After this early success in oncology, investigators started to test molecular signatures in cardiovascular medicine. Our group performed a proof-of-concept study that transcriptomic biomarkers are feasible for diagnosis in cardiology [31]. We developed a biomarker that distinguished between patients with the two major forms of cardiomyopathy, ischemic cardiomyopathy (ICM) and nonischemic cardiomyopathy (NICM) by using a molecular signature containing 90 genes. Developed in a training set of 48 myocardial samples obtained at transplantation or left ventricular assist device (LVAD) placement (end-stage; n=25), after LVAD support (n=16), and at presentation (biopsy; n=7), the signature performed with very high accuracy when applied to independent samples (sensitivity=100%, specificity=100% in end-stage samples and sensitivity=33%, specificity=100% in samples after LVAD support or at presentation). Importantly, we showed in a subsequent analysis that the MSA or transcriptomic-based biomarkers (TBB) did not comprise all genes detected to be differentially expressed, highlighting the difference between prediction and the full list of genes with altered expression [32].

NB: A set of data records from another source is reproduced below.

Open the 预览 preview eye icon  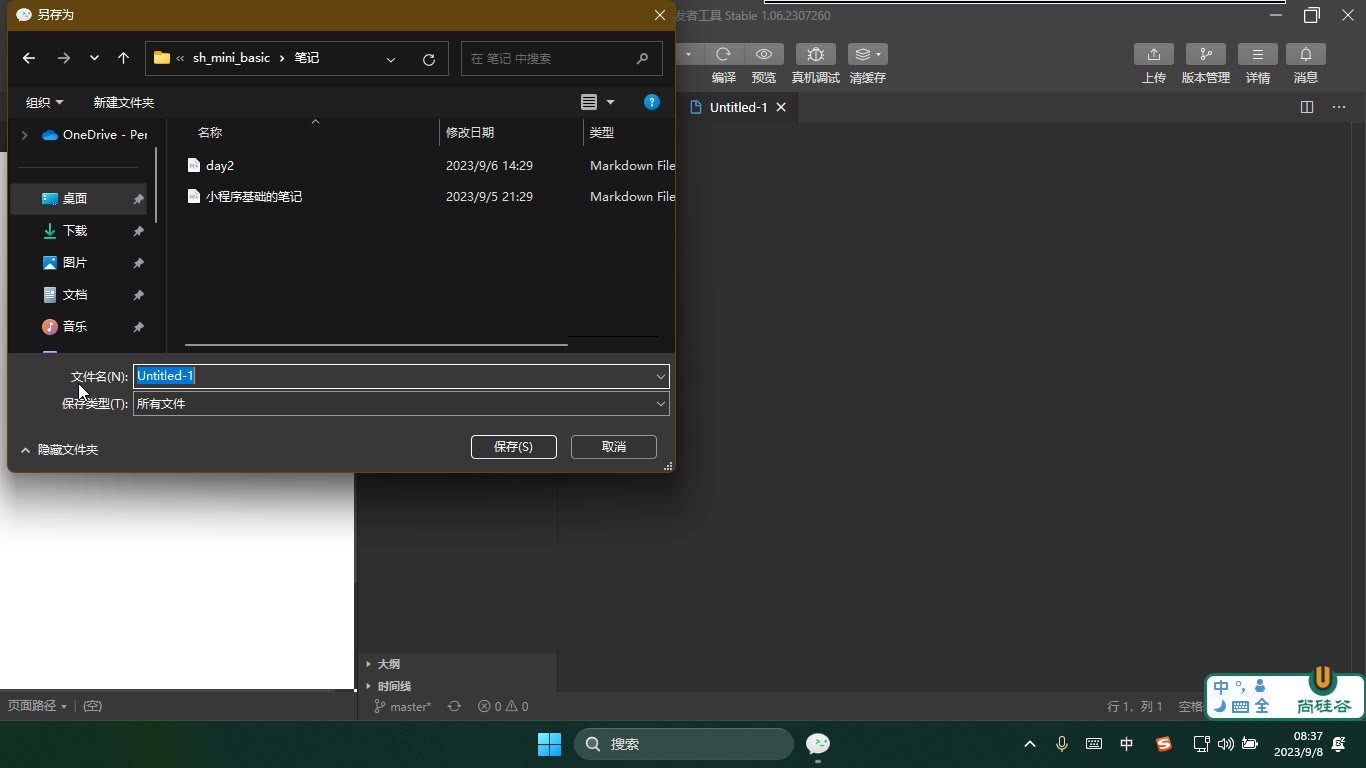coord(764,54)
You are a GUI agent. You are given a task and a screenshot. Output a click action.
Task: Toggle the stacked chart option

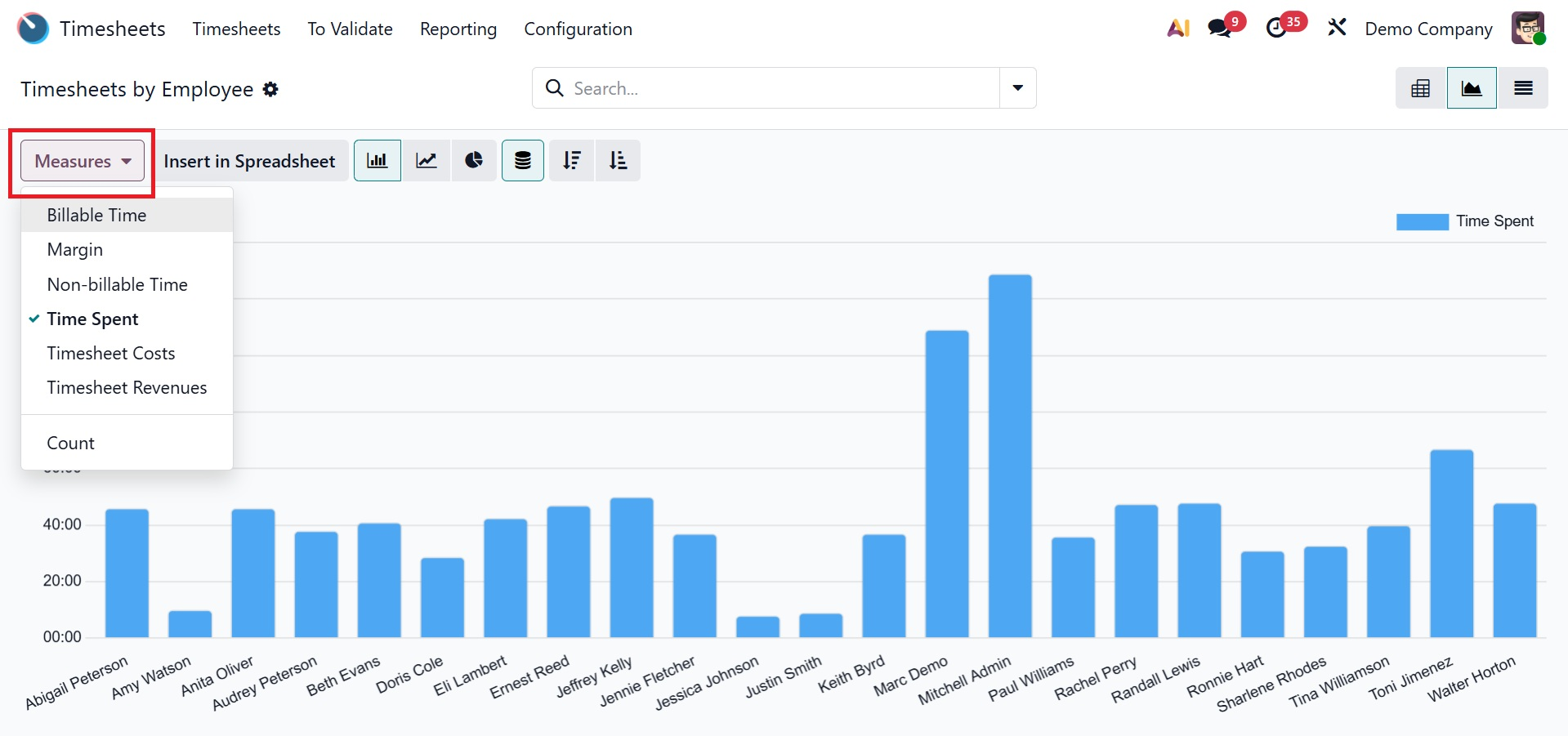pyautogui.click(x=522, y=161)
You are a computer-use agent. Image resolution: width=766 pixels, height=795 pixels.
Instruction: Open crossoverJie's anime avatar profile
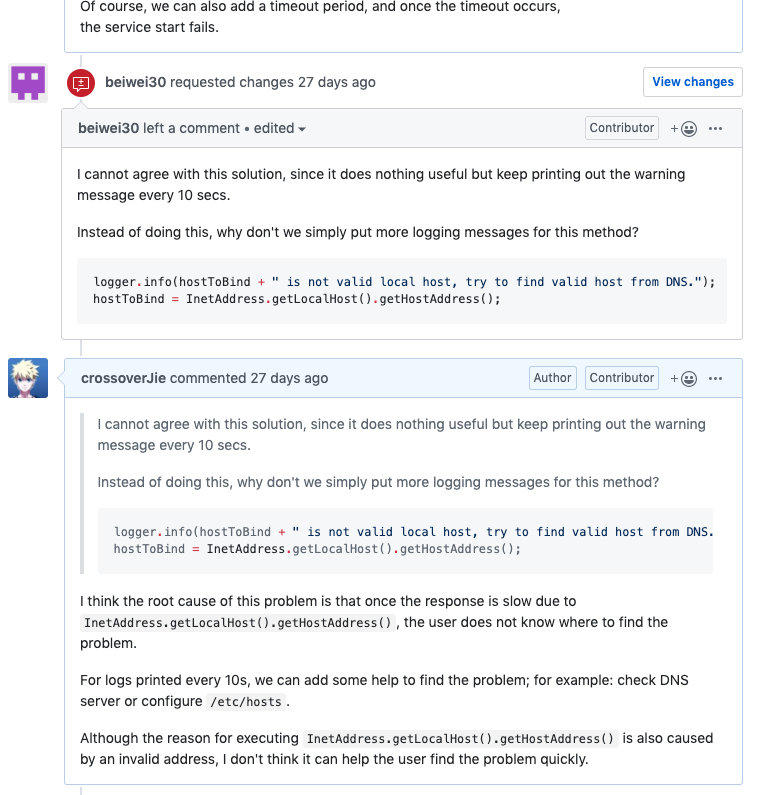[28, 378]
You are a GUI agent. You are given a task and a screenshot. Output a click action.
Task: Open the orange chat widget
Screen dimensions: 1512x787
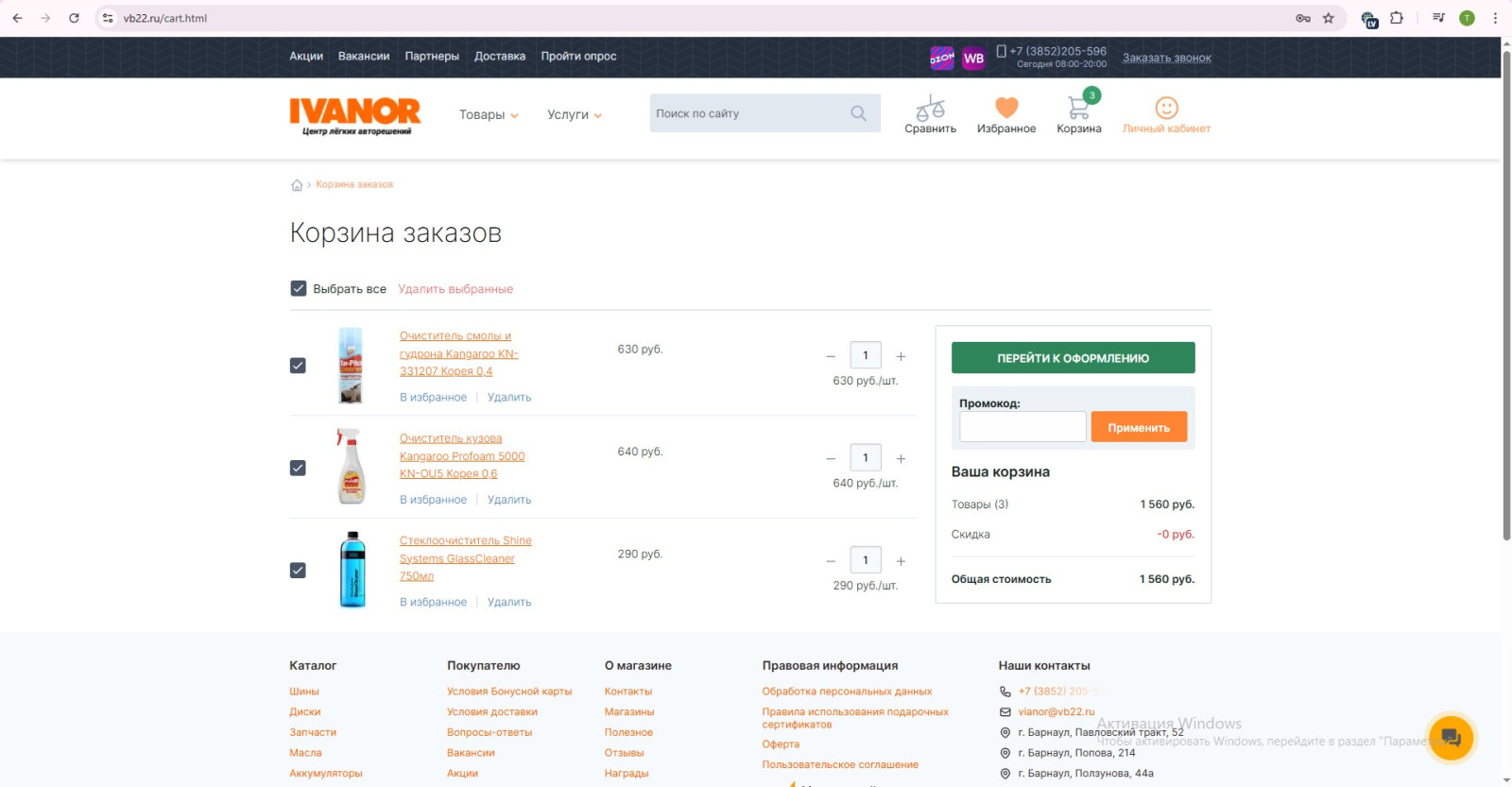[x=1451, y=737]
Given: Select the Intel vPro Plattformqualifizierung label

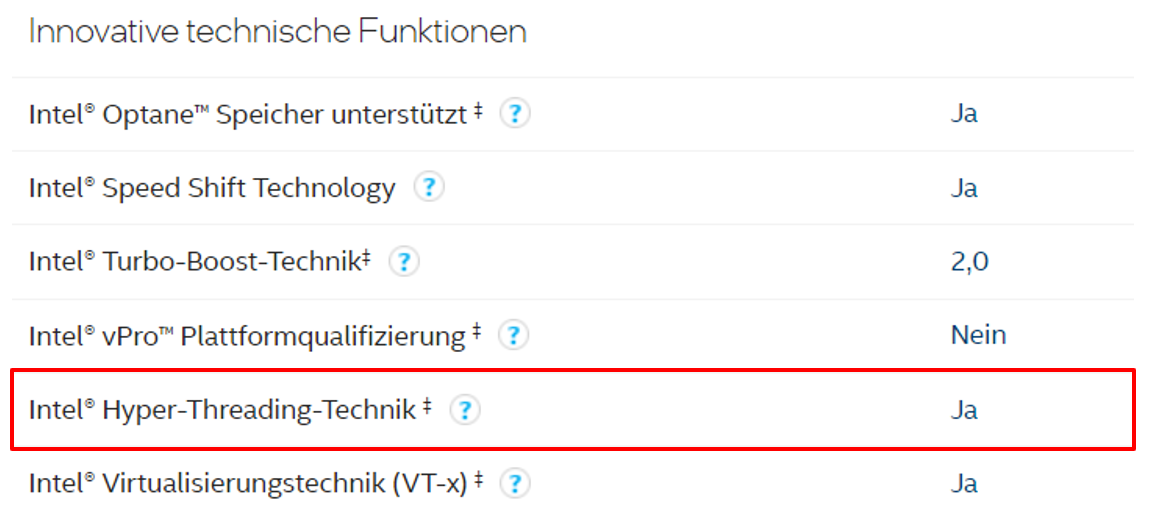Looking at the screenshot, I should [247, 336].
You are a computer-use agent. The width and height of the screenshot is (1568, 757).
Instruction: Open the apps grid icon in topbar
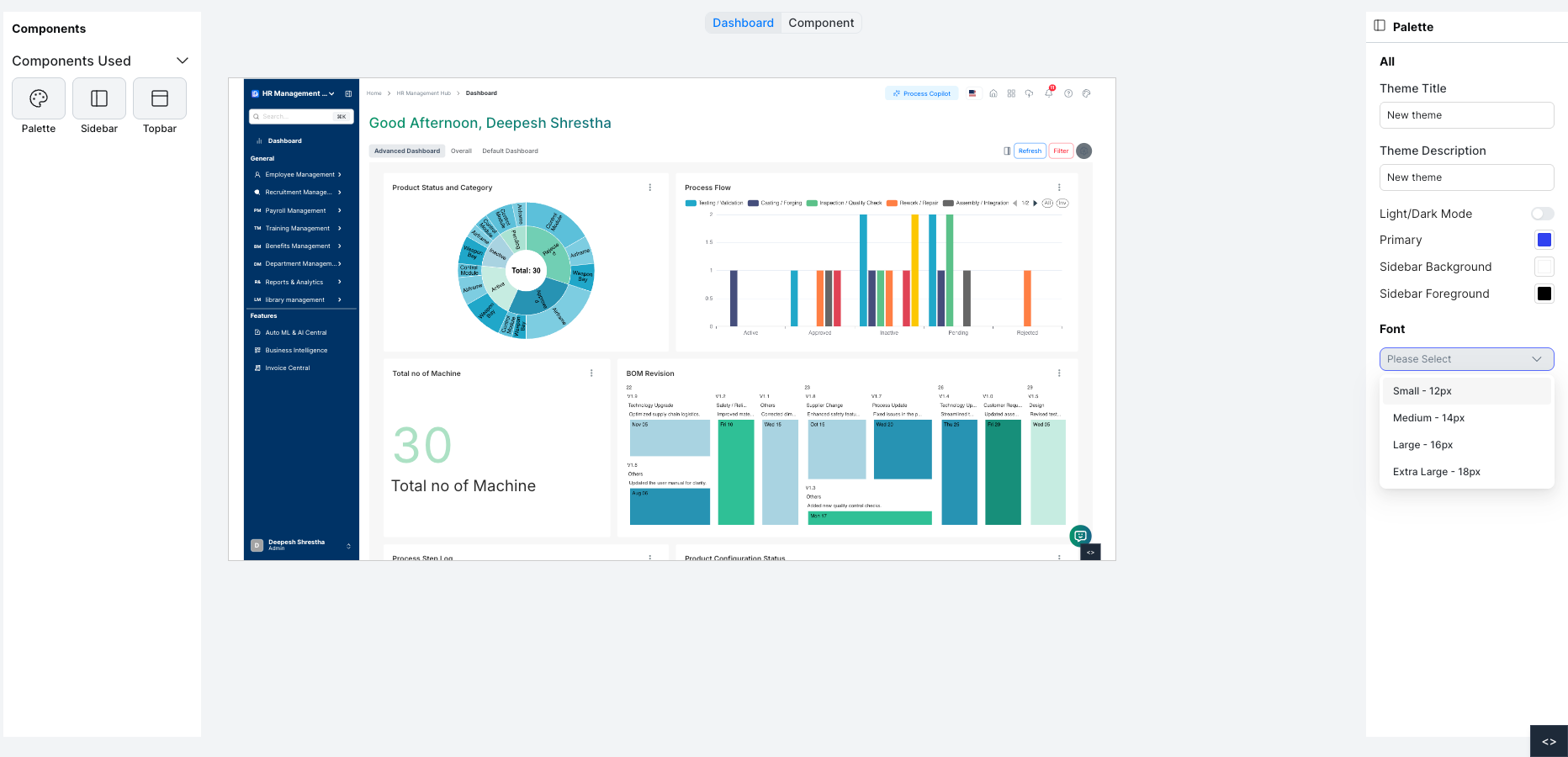1011,94
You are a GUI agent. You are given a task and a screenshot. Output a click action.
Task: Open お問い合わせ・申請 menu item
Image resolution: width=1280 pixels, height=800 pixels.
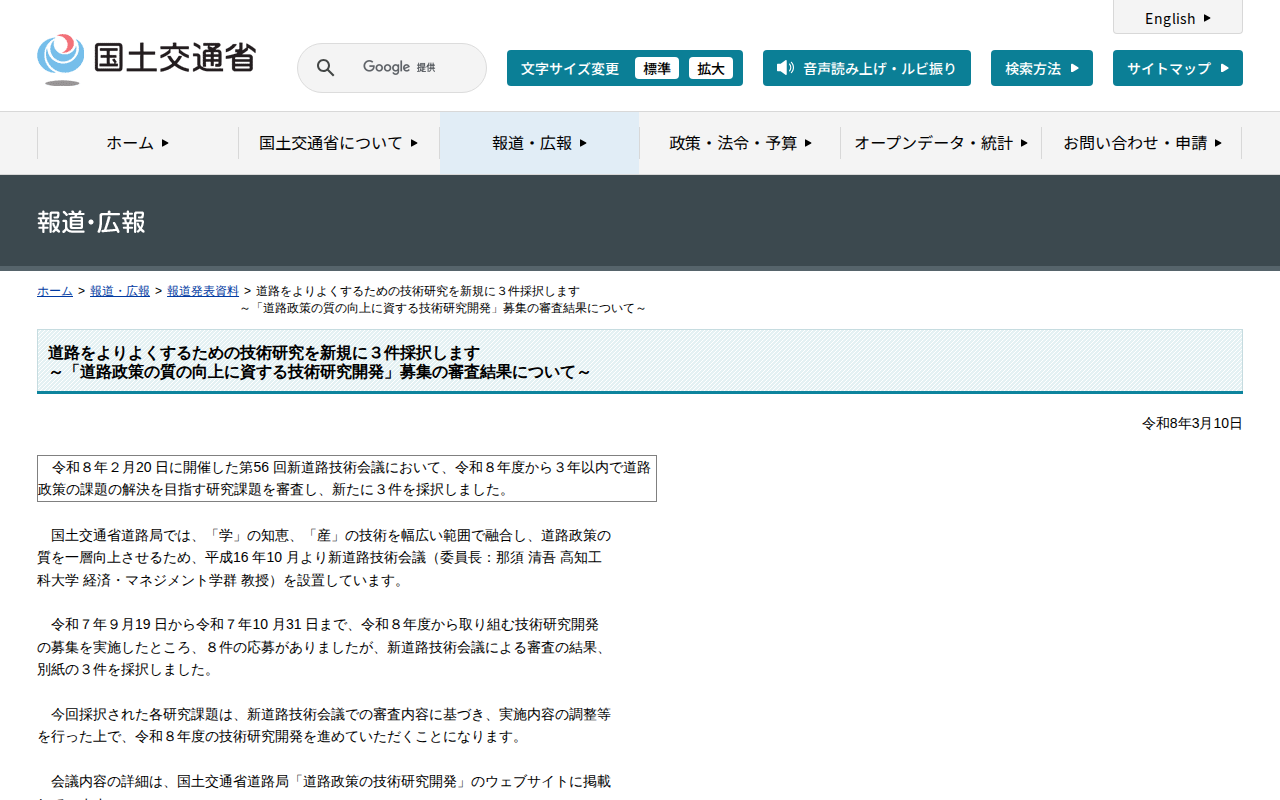point(1142,143)
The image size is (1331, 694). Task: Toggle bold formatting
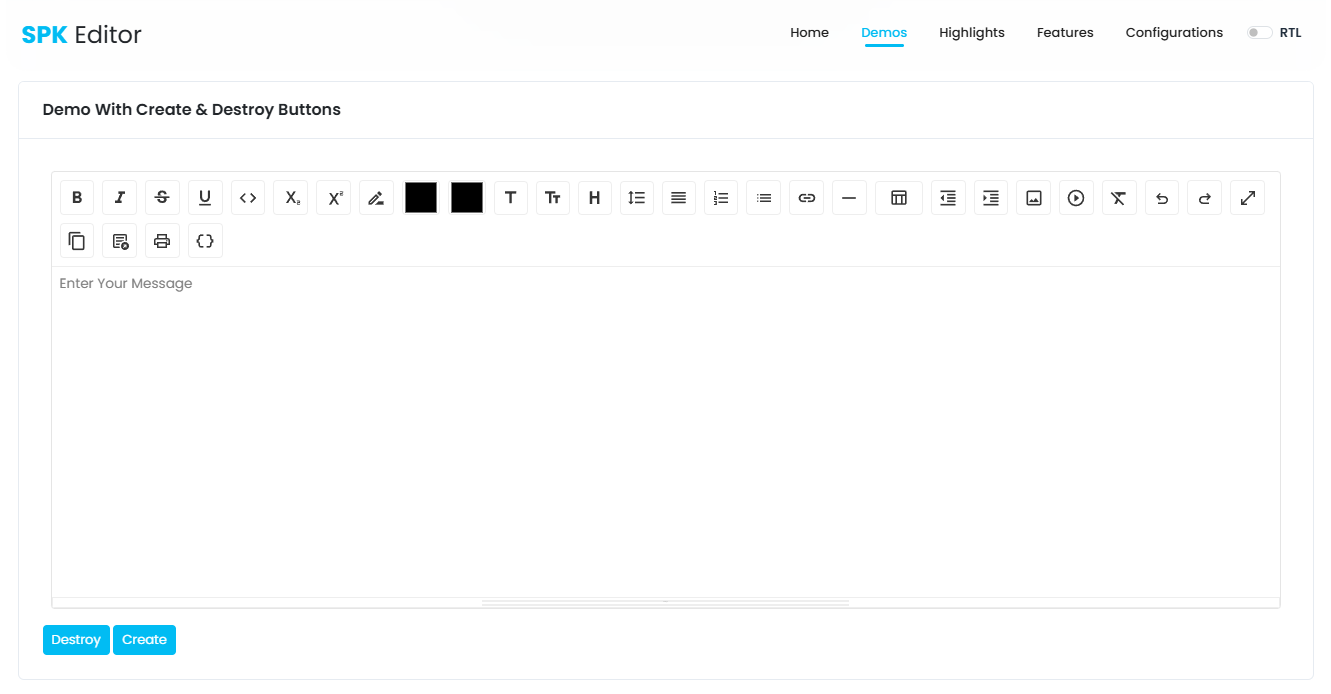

The clinical application of TBBs is emerging in the cardiovascular arena. The Allomap test, which is an assay for the detection of cardiac transplant rejection, has recently become available [27]. Interestingly, this assay performs well using peripheral blood mononuclear cells (PBMCs) [27] rather than heart tissue, per se. The rationale for the potential use of blood as surrogate for tissue samples was supported by Liew et al. [33], who documented a high degree of overlap between the gene expression profile of PBMCs and diseased tissue. Nine different types of tissue were compared vs PBMCs, among which heart tissue showed 84.2% correlation with blood cells. Since the introduction of the Allomap test in 2005, this diagnostic test has entered clinical practice.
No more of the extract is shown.